• _Prompt_:
Copy out the records from the line containing "At what coordinates should I click to accomplish: Open" through the line containing "pos(197,727)", word for word, with both of those lines included. Omit the pictures.

• _Extracted material_:

□ □ □ □ □

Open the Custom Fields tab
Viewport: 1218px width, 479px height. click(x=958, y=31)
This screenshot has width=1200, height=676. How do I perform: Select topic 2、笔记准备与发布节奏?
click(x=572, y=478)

□ □ □ □ □

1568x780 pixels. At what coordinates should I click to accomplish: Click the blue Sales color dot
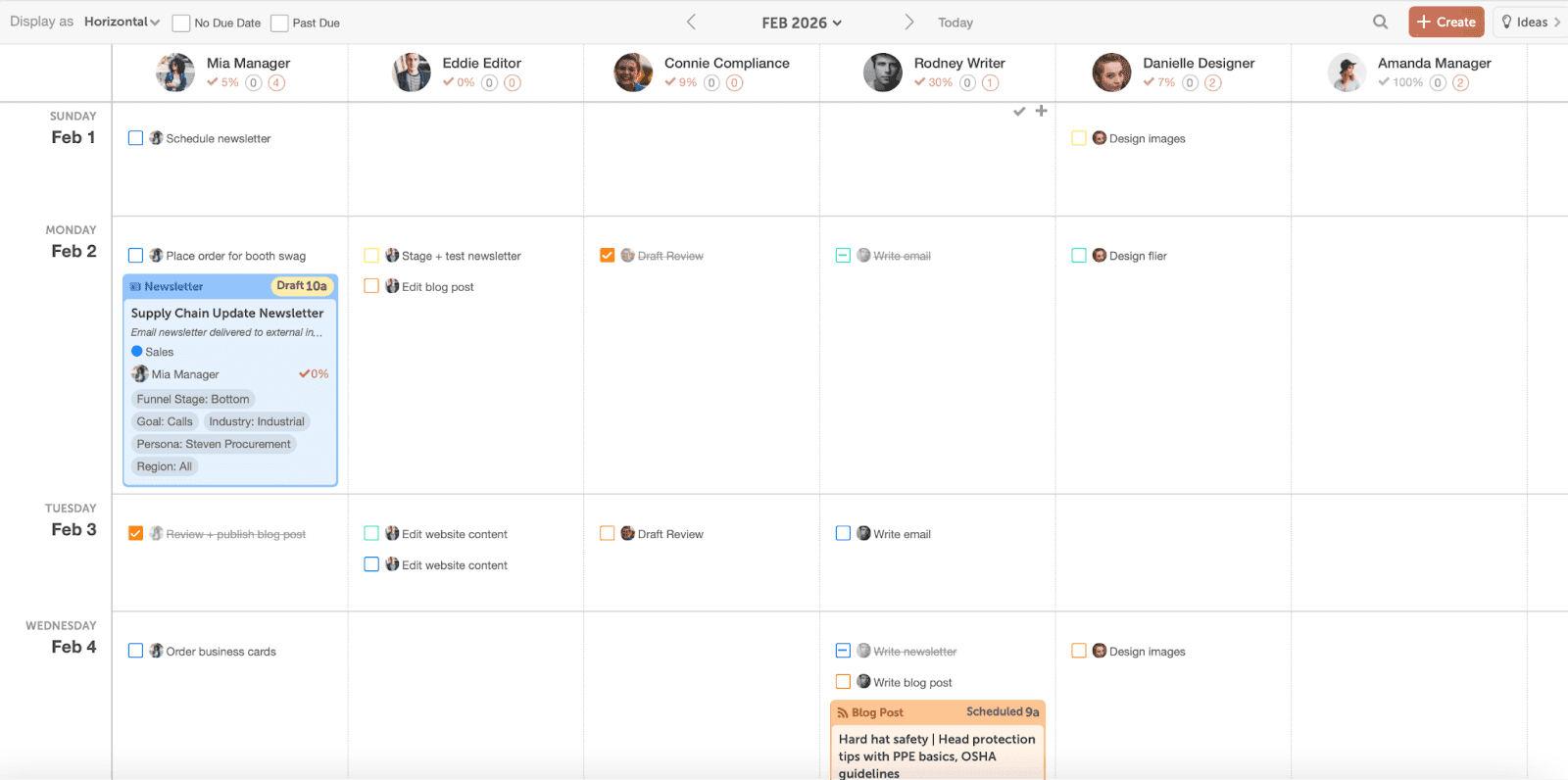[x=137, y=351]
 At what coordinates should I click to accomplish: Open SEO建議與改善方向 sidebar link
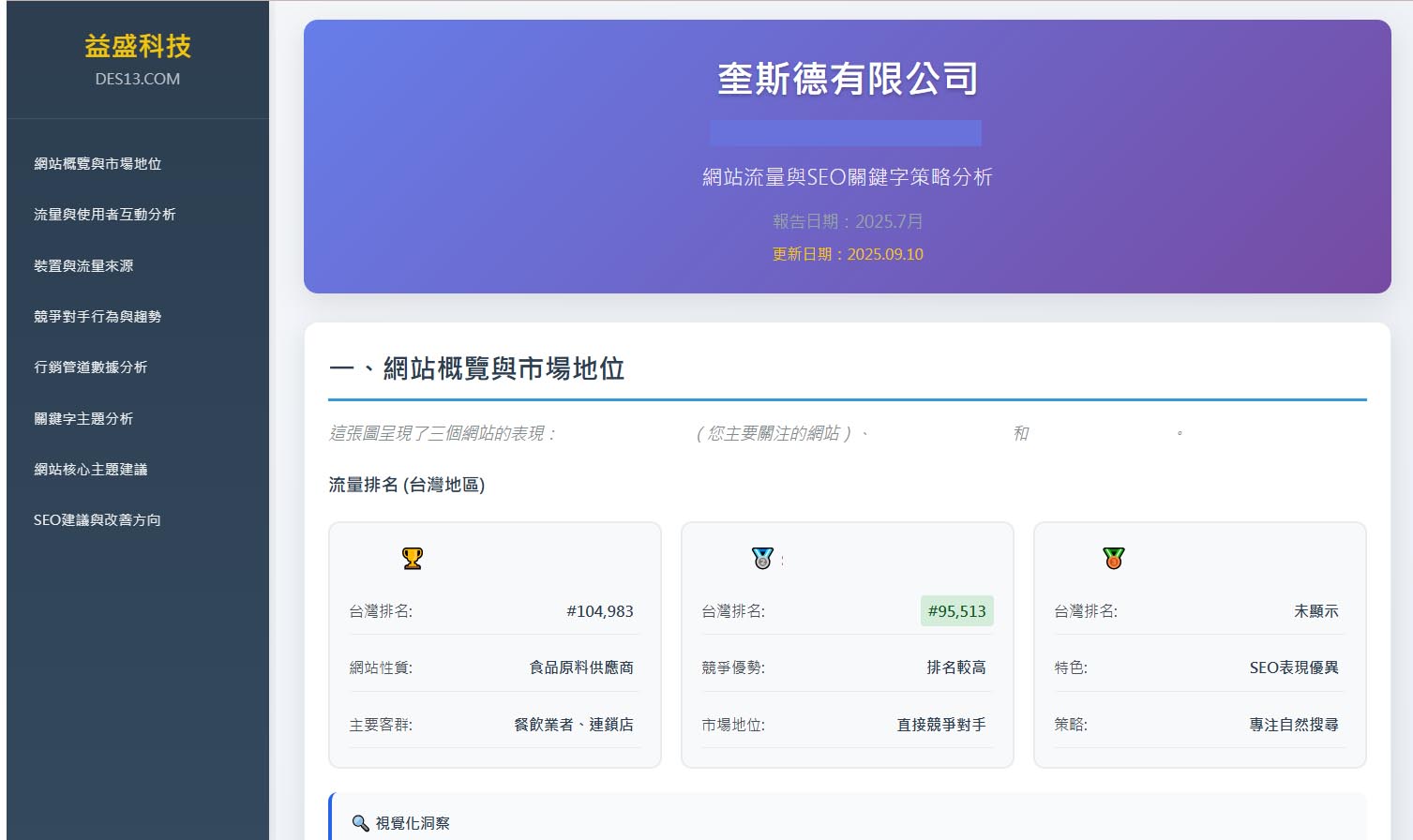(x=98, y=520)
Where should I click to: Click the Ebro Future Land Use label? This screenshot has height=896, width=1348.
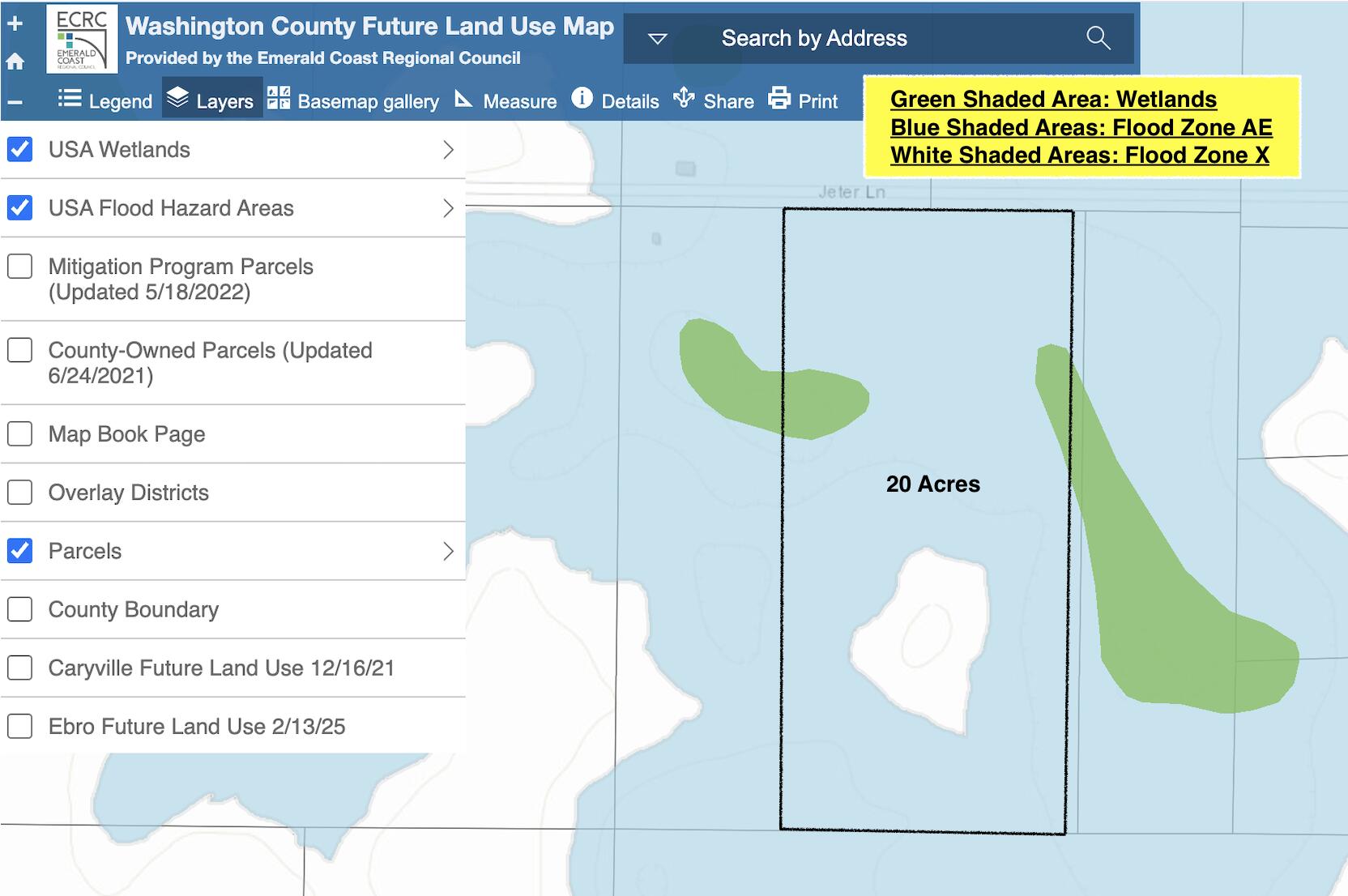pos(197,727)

□ □ □ □ □

• _Task output_:
 At what coordinates should I click to accomplish: Open SEO建議與改善方向 sidebar link
(x=98, y=520)
Where should I click to: Click the Ebro Future Land Use label? This screenshot has height=896, width=1348.
pos(197,727)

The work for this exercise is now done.